Se penso ai flussi di sangue che scorrono al mio interno, direi che ha senso: e alla fine di questo son fatta, vuoi che manipolare il mio interno non mi dia beneficio? Questa tesi mi ha quasi convinta. Poi ripenso al mio corpo steso immobile e indifeso. Lì, in balia degli agoni. Potrei gettarmi sulle coppette allora, mi dico. Non pungono, risucchiano. Risucchiano?
Sembrano pannettoncini di vetro ma non è una pubblicità dell’expertise di Burano.
Le vedi in tutte le foto affisse in giro per il quartiere, accozzate come pomodori di mare su donne supine. Sembrano pannettoncini di vetro ma non è una pubblicità dell’expertise di Burano. Allora informandomi su queste coppette che vedo ritratte in tutto il quartiere, scopro la tecnica della coppettazione.
A dire d’altri, sempre nel mio studio matto disperatissimo ecc. ecc., la coppettazione è un’altra pratica terapeutica che opera per suzione. Succhia, succhia alcune parti del corpo umano. Tendenzialmente schiene. Come le sanguisughe. E le coppette sono vasetti speciali che ti mettono sottovuoto la pelle. È un’altra panacea: emicrania, sciatica, mal di schiena, ansia, depressione, malattie respiratorie. Esistono poi diversi tipi di coppettazione: la coppettazione secca, la coppettazione bagnata e la coppettazione mobile. 3000 anni di storia applicata, e qualche dubbio sua efficacia.
In ogni caso, nella mia testa risuona soltanto COPPETTAZIONE SECCA BAGNATA E MOBILE. Come succede? Arriva l’addetto coppettazione e ti chiede “scusi ma la gradisce secca bagnata o mobile?” come se fosse una grappa?
E qui vado nel pallone. Perdutamente. Quali sono le opzioni che mi restano? Le opzioni per arrivare al mio obiettivo, obiettivo B E N E S S E R E? Potrei innaffiare di grappa i miei tessuti connettivi e quelli molli ma la suzione con un vasetto di vetro, mi inquieta profondamente. Ah, come mi muovo istupidita nel mondo. Eppure i suoi sostenitori mi garantiscono che la pratica mi aiuterebbe in tutto, perfino con l’ansia, col mal di testa, con le vene varicose, coi soldi, con la cessione del quinto, col bollo dell’auto. E dire che in quanto a pratiche paramediche casalinghe, nessuno mi toglierà mai il ricordo di mia madre che mi infila coni di cartoncino nell’orecchio per sentirci meglio (esistono ancora?) E per non parlare dei rimedi fai da te col prezzemolo. Eppure, la coppetta secca e l’ago infilzato mi destabilizzano, forse un massaggio? Ripiegare su quella tecnica di rilassamento solitamente praticata in stanzette buie a porte chiuse?
Inizio a passeggiare ossessivamente davanti al Moloch occhiuto, con le immagini vivide di Elenoire Ferruzzi che mi succhia via l’aria dalla schiena con i panettoncini di vetro bagnati. Me ne torno a casa.

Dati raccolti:
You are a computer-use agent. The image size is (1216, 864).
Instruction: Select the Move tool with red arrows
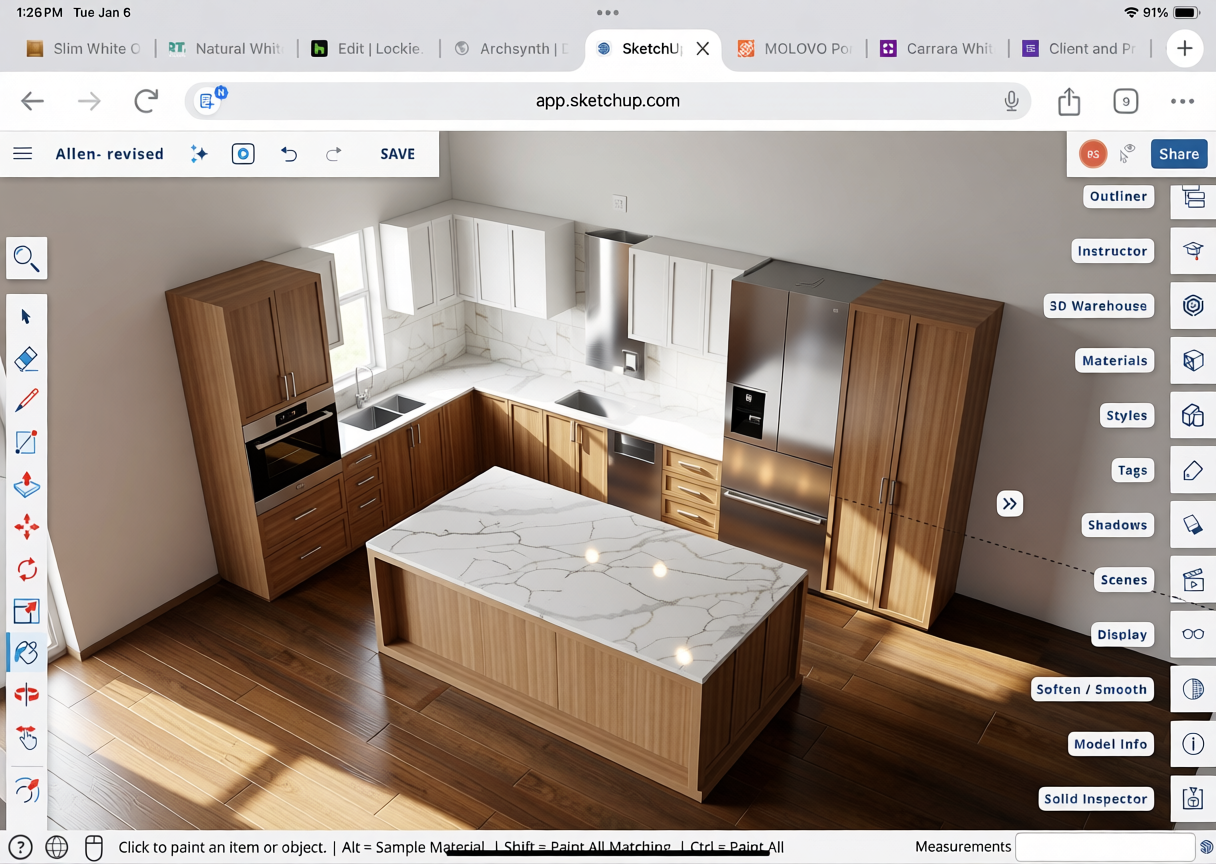[x=27, y=527]
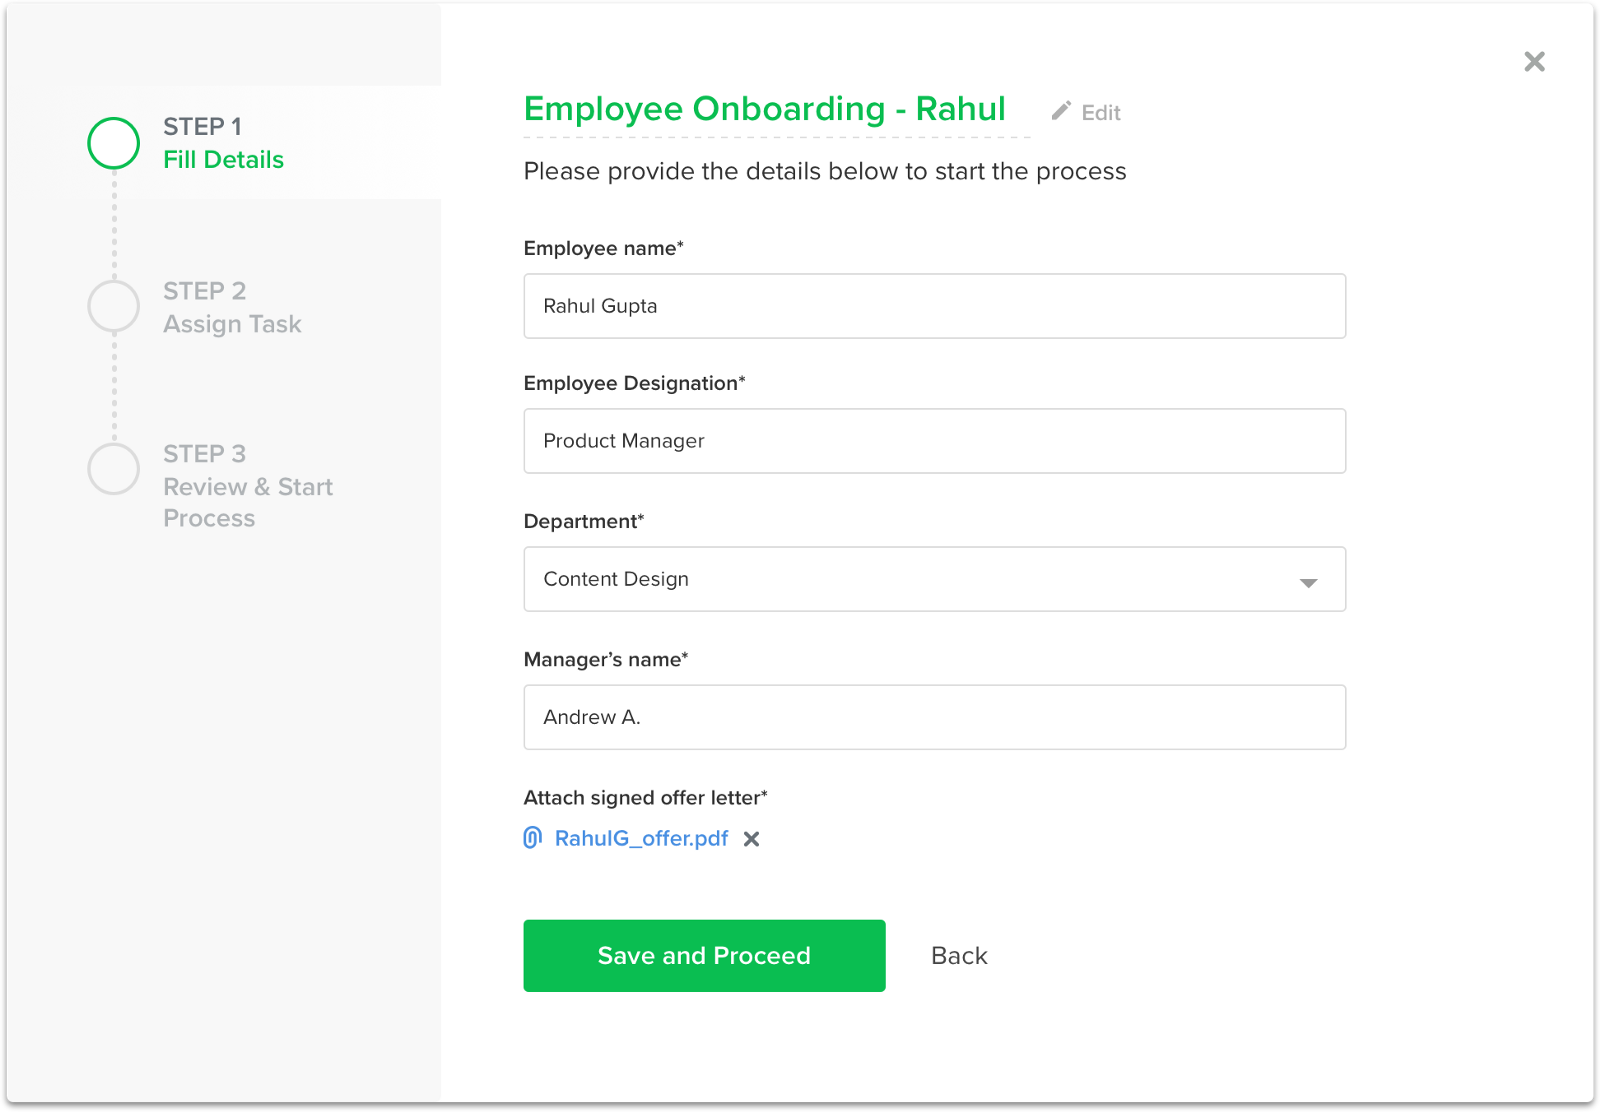
Task: Click the Edit label next to title
Action: click(1101, 113)
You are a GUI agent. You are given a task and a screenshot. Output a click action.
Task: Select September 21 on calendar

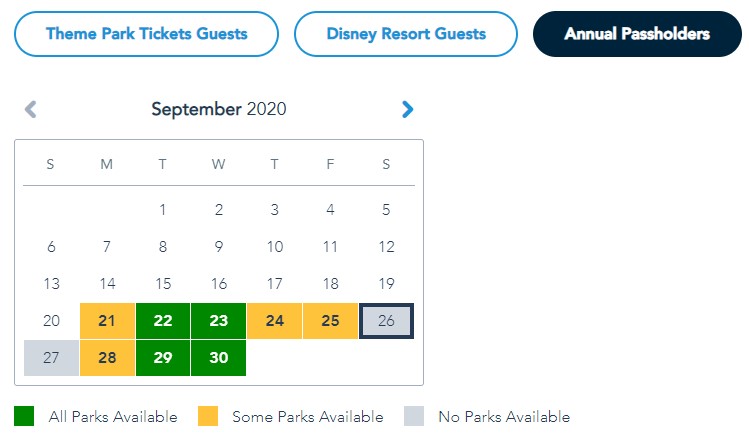[107, 321]
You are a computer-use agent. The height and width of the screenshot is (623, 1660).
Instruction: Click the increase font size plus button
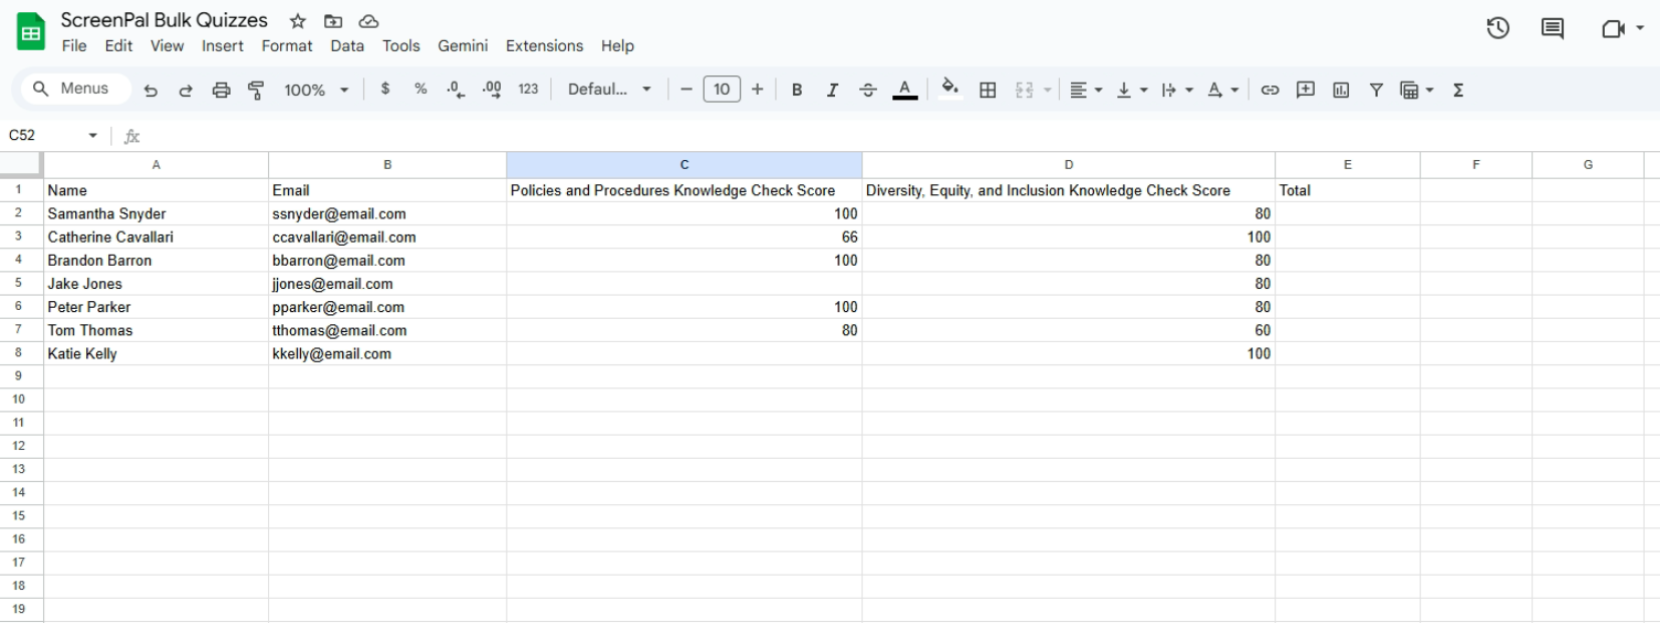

▸ **Cosa fare**: Puoi riportare parola per parola, dal brano sulla coppettazione, tutto ciò che va da "Se penso ai" giù fino a "pungono, risucchiano. Risucchiano?", compreso?

▸ **Risposta**:
Se penso ai flussi di sangue che scorrono al mio interno, direi che ha senso: e alla fine di questo son fatta, vuoi che manipolare il mio interno non mi dia beneficio? Questa tesi mi ha quasi convinta. Poi ripenso al mio corpo steso immobile e indifeso. Lì, in balia degli agoni. Potrei gettarmi sulle coppette allora, mi dico. Non pungono, risucchiano. Risucchiano?